*Pretty much everything I've picked up and read from the New York Review of Books' press has been amazing. Daphne du Maurier exquisite short stories, Mavis Gallant, and now Elaine Dundy's The Dud Avocado. I've ordered on Summit the second Dundy and Mitford's Madame de Pompadour.
*I am finally getting to reading David Copperfield and am in love. It's a strange read at times because I'm so familiar with Dickens' biography and can tell where he's drawn on his own history. That doesn't necessarily diminish the work, but means that I can sort of predict where portions of the story start to go. What I'm noticing in this read of a Dickens' novel is his incredibly strong sense of pacing. When he finishes a chapter/section, I find I'm torn between the drive to know more and the delicious sense of suspense or hesitation. Sometimes I close the book just for a bit to let it wash over me before pushing on. Bleak House was too long ago for me to remember and Pickwick doesn't start to feel like a novel until a fair bit of the way in, so I can't tell at what point he really honed this ability and when it started to fade (I do recall that he had trouble over/under writing Our Mutual Friend).

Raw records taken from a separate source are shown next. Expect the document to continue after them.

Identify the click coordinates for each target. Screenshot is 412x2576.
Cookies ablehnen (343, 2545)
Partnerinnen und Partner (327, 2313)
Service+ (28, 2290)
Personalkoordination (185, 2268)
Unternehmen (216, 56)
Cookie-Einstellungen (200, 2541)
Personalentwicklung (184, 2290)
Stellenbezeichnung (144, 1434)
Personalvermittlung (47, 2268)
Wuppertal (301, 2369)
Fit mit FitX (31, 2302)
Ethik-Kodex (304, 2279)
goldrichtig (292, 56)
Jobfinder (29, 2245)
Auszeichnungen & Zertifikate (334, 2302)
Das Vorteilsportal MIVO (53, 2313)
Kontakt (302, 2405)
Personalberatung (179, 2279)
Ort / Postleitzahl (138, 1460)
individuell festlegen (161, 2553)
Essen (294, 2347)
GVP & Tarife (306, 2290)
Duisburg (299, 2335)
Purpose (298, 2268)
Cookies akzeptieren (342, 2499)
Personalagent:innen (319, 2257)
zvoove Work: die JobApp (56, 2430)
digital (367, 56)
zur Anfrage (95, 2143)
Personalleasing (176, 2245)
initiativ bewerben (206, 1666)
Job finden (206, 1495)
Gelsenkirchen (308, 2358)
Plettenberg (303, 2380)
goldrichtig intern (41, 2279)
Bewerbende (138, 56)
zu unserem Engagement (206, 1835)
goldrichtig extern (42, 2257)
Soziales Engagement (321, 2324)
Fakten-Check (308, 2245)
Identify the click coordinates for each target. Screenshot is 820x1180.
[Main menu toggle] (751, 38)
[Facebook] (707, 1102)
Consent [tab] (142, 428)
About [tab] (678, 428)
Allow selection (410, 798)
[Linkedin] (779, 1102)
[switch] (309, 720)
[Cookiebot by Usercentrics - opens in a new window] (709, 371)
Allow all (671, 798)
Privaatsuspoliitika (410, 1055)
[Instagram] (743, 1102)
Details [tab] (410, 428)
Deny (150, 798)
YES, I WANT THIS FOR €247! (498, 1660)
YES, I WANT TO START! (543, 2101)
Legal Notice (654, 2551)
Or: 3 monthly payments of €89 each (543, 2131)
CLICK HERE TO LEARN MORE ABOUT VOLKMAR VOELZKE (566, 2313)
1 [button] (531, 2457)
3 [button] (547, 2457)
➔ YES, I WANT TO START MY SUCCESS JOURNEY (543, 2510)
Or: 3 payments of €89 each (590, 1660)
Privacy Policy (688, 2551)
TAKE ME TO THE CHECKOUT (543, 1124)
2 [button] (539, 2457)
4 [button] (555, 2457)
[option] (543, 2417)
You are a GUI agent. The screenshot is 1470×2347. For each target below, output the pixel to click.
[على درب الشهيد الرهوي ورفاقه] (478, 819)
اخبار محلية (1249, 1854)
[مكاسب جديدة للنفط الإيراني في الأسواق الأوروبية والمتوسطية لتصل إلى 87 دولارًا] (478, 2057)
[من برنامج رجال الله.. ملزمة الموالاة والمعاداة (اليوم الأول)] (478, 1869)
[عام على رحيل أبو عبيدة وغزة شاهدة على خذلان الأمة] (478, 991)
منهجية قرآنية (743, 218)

*I'm pretty sure I have a mental block against Middlemarch. I know it's beautiful and Important and changed the state of the novel and everything, but I just can't seem to commit to that much George Eliot. I'm sorry. I know I'm the worst Victorianist ever. Maybe I'll take it on a trip with me this summer as the only reading material and see what happens. Blargh.
*I have a million books on digitization and metadata sitting on my second desk at work. I still find it impossible to move forward in any major project without first ordering and/or consulting every book I can find in Summit. Smart or debilitating? We'll soon find out.